Desde domingo, 21 pessoas morreram em cinco Estados em situações relacionadas ao mau tempo, de acordo com levantamento da Associated Press. As estatísticas incluem vítimas de acidentes de trânsito provocados por baixa visibilidade ou pistas escorregadias.

Abrigos para sem-teto ficaram lotados em todo o país, com pessoas em busca de proteção contra o frio. O Serviço Nacional de Meteorologia alertou que a população deveria permanecer dentro de casa nas regiões mais afetadas, especialmente no centro-norte. A exposição a temperaturas extremamente negativas pode provocar o congelamento da pele e hipotermia em poucos minutos.

Na terça-feira, os termômetros ficaram entre 14ºC e 19ºC abaixo da média histórica no centro e no leste do país, de acordo com o Serviço Nacional de Meteorologia. Em Nova York, a mínima chegou a -15ºC no Central Park, o que derrubou o recorde de -14ºC registrado na mesma data em 1896. Com o impacto do vento, a sensação térmica era -21ºC.

No Estado de Illinois, a temperatura chegou ao menor patamar para um dia 7 de janeiro em Chicago, com -27ºC – a sensação térmica chegou a -34ºC, o que paralisou a cidade.
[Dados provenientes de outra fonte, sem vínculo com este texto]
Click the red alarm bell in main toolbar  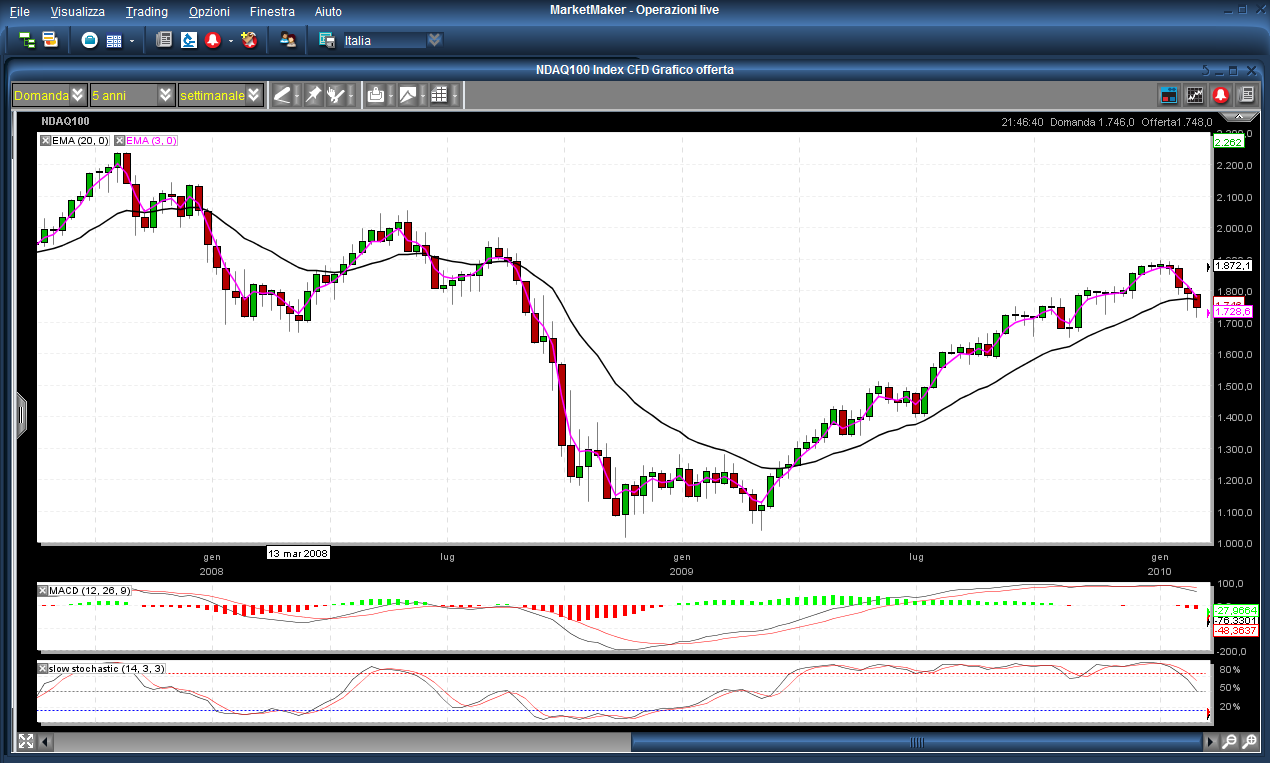tap(212, 40)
A brutal onda de frio foi provocada por um fenômeno meteorológico chamado de vórtice polar, uma espécie de ciclone que ocorre em elevadas altitudes sobre o Ártico. Quando ele tem baixa intensidade, os ventos frios escapam do redemoinho e se espalham para regiões localizadas ao sul do polo norte. Parece paradoxal, mas alguns cientistas acreditam que o frio intenso é resultado do aquecimento global, que reduz a força do vórtice polar.